> [WHAT THE TASK REQUIRES]
Please count how many lines of the listing contain the string "height" with matching case, and reply with only that number.

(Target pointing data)

□ □ □ □ □ □ □

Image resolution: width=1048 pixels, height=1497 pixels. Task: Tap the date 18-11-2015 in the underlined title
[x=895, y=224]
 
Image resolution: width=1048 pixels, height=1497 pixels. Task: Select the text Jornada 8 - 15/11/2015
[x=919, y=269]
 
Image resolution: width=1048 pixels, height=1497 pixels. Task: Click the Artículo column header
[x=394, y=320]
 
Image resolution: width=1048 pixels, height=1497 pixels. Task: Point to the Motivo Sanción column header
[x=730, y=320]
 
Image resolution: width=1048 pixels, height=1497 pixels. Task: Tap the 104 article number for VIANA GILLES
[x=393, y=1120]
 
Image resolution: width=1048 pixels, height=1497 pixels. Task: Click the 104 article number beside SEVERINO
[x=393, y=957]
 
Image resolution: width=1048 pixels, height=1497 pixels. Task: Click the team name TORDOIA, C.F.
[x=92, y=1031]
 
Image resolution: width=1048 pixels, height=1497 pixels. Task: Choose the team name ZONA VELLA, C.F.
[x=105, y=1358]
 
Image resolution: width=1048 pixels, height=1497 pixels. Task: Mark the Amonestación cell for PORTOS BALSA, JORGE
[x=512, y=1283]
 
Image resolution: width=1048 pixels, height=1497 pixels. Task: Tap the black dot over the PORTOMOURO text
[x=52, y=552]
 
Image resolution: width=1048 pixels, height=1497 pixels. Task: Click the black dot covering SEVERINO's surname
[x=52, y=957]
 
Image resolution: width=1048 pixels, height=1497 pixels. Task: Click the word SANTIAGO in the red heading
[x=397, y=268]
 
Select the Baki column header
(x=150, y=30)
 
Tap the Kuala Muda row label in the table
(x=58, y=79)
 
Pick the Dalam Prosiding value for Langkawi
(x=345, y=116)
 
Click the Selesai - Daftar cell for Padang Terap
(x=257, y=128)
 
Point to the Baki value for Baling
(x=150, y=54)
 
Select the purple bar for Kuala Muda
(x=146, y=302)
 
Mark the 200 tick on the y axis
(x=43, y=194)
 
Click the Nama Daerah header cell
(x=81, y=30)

□ □ □ □ □ □ □

> [CORRECT RESULT]
12